I wished I'd never let Tori convince me to join her. I hated clubs and I hated partying and I'd only went there because I felt like I owed her for all of her kindness lately. Had I known Bethan was going to be there, I would have certainly stayed home but how was I supposed to know she would turn up at a club in Brooklyn that she wasn't even old enough to be in? I still wondered how the hell she got in the place.

I was sitting alone, left with my thoughts, wondering if she had decided to go back to that guy who she gave her number to. When I'd grabbed my drink at the bar and turned to see her talking to him, I'd tried to walk back to my table but settled for watching them instead. I knew it was a risk of torturing myself but I had faith that she wouldn't move onto someone so soon and when I watched her type her number into his phone, all I felt was disappointment.
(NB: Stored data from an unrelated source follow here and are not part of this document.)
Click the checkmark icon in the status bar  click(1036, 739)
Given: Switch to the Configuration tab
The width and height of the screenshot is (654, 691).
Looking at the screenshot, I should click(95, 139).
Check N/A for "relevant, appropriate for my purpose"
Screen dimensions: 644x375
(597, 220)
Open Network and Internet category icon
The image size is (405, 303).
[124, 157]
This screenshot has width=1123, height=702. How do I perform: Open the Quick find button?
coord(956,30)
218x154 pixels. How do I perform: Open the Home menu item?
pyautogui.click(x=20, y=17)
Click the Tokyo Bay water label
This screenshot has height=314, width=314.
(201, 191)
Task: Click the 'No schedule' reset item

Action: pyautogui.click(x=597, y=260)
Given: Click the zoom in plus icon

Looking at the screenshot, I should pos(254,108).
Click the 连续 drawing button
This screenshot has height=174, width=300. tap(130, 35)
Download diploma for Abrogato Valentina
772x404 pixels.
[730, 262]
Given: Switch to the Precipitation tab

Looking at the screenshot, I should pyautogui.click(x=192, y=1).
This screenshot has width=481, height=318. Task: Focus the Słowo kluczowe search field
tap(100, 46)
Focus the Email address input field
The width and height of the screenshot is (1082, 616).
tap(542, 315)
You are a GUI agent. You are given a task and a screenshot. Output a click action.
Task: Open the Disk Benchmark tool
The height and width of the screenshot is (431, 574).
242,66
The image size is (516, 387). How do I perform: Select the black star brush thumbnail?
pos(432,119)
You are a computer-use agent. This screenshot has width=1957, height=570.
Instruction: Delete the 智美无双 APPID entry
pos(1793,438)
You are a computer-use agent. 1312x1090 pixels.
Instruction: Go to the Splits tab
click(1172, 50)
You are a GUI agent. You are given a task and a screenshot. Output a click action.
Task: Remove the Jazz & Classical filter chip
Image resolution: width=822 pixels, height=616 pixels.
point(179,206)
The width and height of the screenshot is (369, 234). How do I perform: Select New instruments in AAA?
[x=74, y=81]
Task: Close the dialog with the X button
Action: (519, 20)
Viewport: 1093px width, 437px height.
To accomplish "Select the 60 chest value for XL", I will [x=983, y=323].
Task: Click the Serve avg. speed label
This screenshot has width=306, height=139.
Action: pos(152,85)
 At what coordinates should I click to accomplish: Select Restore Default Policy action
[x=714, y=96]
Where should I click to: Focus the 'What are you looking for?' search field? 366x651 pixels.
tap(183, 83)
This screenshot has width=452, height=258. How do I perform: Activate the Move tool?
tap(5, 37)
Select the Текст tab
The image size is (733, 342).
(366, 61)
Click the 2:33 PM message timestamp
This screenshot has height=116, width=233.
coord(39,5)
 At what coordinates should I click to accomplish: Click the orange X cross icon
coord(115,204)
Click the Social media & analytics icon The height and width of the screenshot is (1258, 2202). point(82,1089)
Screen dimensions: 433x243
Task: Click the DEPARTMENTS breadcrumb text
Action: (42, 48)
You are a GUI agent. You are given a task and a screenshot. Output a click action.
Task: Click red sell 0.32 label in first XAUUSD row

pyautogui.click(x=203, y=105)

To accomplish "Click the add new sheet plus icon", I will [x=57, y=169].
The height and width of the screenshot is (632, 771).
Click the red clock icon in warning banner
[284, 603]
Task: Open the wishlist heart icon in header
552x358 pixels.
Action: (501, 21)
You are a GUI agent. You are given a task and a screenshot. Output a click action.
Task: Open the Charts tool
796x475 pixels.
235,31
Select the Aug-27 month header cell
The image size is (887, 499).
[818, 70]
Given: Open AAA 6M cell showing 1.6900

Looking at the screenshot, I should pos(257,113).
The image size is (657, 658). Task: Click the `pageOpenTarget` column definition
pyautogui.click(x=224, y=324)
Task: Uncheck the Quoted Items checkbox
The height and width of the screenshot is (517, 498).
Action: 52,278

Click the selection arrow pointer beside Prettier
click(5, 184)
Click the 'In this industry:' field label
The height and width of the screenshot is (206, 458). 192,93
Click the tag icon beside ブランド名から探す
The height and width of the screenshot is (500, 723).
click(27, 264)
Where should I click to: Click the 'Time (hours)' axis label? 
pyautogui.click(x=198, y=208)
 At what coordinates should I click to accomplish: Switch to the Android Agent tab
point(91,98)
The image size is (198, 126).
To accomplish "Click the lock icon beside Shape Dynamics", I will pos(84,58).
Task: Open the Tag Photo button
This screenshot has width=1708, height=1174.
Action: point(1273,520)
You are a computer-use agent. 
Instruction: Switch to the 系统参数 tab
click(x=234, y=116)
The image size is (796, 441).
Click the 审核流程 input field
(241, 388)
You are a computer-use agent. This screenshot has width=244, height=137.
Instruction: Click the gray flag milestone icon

The guy was huge and covered in ink from what I could see from behind and in the darkness of the club; clearly she had begun to develop a type. I believed her when she told me she just did it to get rid of him. I had sensed her hesitation before she took his phone and I could see it from her body language that she was uncomfortable but it still got me mad that she hadn't told him to fuck off.

The worst part about the whole thing was that I had gotten her all worked up and turned her on by kissing and touching her and then left her there, free to go find her mysterious guy, all fired up and in the mood for some fun after being teased and abandoned by me. The very thought made me feel sick and I just wanted to go right back there and drag her out, bringing her home where I could be the only one to fuck her. I could have had her right there in the bathroom but the risk was too high. She'd made it clear she didn't want to be with me anymore and keeping her hostage in the bathroom and trying to practically force myself onto her wasn't going to help anything.

The tightness in my pants hadn't settled. I was still worked up from touching her and I was desperate to have her, the inability to do so truly killing me. In a way, I wanted to tease her. I wanted her to be calling me up right now begging me to let her come back to the apartment so she could let me have my way with her. I had my phone ready on the arm of the sofa just in case she did, but no such call came.

I lounged there, lost in thought and frustrated from earlier, feeling like I was ready to lose my mind over all of this shit that was going on with her. Why couldn't things still be simple like at the start? Why did we have to go down this road?